▶ [Work to be completed]: What you return should be exactly the lines from the one containing "Task: Click the Heizung thermostat icon" down to the final line of the listing, with nothing else.

▶ [Records to process]:
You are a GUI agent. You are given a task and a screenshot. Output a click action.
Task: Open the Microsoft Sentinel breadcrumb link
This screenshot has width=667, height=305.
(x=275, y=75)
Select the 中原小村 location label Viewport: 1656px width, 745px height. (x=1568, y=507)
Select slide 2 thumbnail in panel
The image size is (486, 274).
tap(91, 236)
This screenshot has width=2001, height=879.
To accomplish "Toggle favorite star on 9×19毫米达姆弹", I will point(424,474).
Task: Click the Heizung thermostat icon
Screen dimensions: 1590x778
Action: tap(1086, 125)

▶ [Answer section]:
Task: Click the Heizung thermostat icon
Screen dimensions: 1590x778
Action: tap(1086, 125)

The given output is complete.